ABOUT THIS TASK
Each entry is to be restated word for word, with nothing omitted.

EXERCISE MATERIAL

⁂

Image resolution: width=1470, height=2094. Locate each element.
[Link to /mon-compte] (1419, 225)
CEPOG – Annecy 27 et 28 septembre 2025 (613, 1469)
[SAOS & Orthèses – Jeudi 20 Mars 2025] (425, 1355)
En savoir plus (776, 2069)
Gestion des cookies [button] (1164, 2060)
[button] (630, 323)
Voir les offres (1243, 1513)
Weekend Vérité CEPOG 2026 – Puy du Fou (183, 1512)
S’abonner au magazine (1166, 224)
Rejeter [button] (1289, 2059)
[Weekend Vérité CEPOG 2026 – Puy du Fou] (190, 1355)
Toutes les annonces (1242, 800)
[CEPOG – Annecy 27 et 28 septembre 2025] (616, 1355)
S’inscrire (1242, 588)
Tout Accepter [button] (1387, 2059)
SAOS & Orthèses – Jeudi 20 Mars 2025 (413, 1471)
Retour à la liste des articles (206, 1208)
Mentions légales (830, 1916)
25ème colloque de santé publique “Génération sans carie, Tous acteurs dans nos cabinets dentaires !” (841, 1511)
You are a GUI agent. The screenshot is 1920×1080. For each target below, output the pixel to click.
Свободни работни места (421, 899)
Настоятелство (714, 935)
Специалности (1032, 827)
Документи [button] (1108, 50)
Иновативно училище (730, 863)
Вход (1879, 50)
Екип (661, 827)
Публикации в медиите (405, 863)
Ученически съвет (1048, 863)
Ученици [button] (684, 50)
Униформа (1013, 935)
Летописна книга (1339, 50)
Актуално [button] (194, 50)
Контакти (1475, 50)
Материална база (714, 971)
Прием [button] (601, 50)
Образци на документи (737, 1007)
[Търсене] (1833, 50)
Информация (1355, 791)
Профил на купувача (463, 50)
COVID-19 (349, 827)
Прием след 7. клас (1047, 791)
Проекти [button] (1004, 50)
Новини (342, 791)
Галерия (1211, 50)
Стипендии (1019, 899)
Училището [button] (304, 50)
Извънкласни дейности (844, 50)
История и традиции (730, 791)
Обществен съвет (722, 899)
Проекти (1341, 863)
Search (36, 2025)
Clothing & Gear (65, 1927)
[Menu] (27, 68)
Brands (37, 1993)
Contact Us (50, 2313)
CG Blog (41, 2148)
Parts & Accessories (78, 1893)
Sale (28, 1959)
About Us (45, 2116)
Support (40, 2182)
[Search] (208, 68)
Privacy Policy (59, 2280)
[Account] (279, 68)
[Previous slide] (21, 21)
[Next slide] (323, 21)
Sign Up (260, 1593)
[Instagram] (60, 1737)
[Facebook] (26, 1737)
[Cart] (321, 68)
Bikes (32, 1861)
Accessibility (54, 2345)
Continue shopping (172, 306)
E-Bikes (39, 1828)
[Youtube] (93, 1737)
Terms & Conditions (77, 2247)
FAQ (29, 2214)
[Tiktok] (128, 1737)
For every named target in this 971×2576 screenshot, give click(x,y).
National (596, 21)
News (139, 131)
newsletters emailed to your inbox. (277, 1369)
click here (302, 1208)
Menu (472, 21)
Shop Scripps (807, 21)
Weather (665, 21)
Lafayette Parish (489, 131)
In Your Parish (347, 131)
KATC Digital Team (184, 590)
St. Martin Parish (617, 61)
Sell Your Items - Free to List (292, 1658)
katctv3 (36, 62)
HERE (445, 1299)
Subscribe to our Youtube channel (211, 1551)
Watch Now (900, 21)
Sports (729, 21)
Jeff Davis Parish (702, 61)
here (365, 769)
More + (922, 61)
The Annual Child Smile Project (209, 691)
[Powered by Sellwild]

⁂

RESULT OF THE EXERCISE
Image resolution: width=1470, height=2094. Locate each element.
[Link to /mon-compte] (1419, 225)
CEPOG – Annecy 27 et 28 septembre 2025 (613, 1469)
[SAOS & Orthèses – Jeudi 20 Mars 2025] (425, 1355)
En savoir plus (776, 2069)
Gestion des cookies [button] (1164, 2060)
[button] (630, 323)
Voir les offres (1243, 1513)
Weekend Vérité CEPOG 2026 – Puy du Fou (183, 1512)
S’abonner au magazine (1166, 224)
Rejeter [button] (1289, 2059)
[Weekend Vérité CEPOG 2026 – Puy du Fou] (190, 1355)
Toutes les annonces (1242, 800)
[CEPOG – Annecy 27 et 28 septembre 2025] (616, 1355)
S’inscrire (1242, 588)
Tout Accepter [button] (1387, 2059)
SAOS & Orthèses – Jeudi 20 Mars 2025 (413, 1471)
Retour à la liste des articles (206, 1208)
Mentions légales (830, 1916)
25ème colloque de santé publique “Génération sans carie, Tous acteurs dans nos cabinets dentaires !” (841, 1511)
You are a GUI agent. The screenshot is 1920×1080. For each target below, output the pixel to click.
Свободни работни места (421, 899)
Настоятелство (714, 935)
Специалности (1032, 827)
Документи [button] (1108, 50)
Иновативно училище (730, 863)
Вход (1879, 50)
Екип (661, 827)
Публикации в медиите (405, 863)
Ученически съвет (1048, 863)
Ученици [button] (684, 50)
Униформа (1013, 935)
Летописна книга (1339, 50)
Актуално [button] (194, 50)
Контакти (1475, 50)
Материална база (714, 971)
Прием [button] (601, 50)
Образци на документи (737, 1007)
[Търсене] (1833, 50)
Информация (1355, 791)
Профил на купувача (463, 50)
COVID-19 (349, 827)
Прием след 7. клас (1047, 791)
Проекти [button] (1004, 50)
Новини (342, 791)
Галерия (1211, 50)
Стипендии (1019, 899)
Училището [button] (304, 50)
Извънкласни дейности (844, 50)
История и традиции (730, 791)
Обществен съвет (722, 899)
Проекти (1341, 863)
Search (36, 2025)
Clothing & Gear (65, 1927)
[Menu] (27, 68)
Brands (37, 1993)
Contact Us (50, 2313)
CG Blog (41, 2148)
Parts & Accessories (78, 1893)
Sale (28, 1959)
About Us (45, 2116)
Support (40, 2182)
[Search] (208, 68)
Privacy Policy (59, 2280)
[Account] (279, 68)
[Previous slide] (21, 21)
[Next slide] (323, 21)
Sign Up (260, 1593)
[Instagram] (60, 1737)
[Facebook] (26, 1737)
[Cart] (321, 68)
Bikes (32, 1861)
Accessibility (54, 2345)
Continue shopping (172, 306)
E-Bikes (39, 1828)
[Youtube] (93, 1737)
Terms & Conditions (77, 2247)
FAQ (29, 2214)
[Tiktok] (128, 1737)
For every named target in this 971×2576 screenshot, give click(x,y).
National (596, 21)
News (139, 131)
newsletters emailed to your inbox. (277, 1369)
click here (302, 1208)
Menu (472, 21)
Shop Scripps (807, 21)
Weather (665, 21)
Lafayette Parish (489, 131)
In Your Parish (347, 131)
KATC Digital Team (184, 590)
St. Martin Parish (617, 61)
Sell Your Items - Free to List (292, 1658)
katctv3 (36, 62)
HERE (445, 1299)
Subscribe to our Youtube channel (211, 1551)
Watch Now (900, 21)
Sports (729, 21)
Jeff Davis Parish (702, 61)
here (365, 769)
More + (922, 61)
The Annual Child Smile Project (209, 691)
[Powered by Sellwild]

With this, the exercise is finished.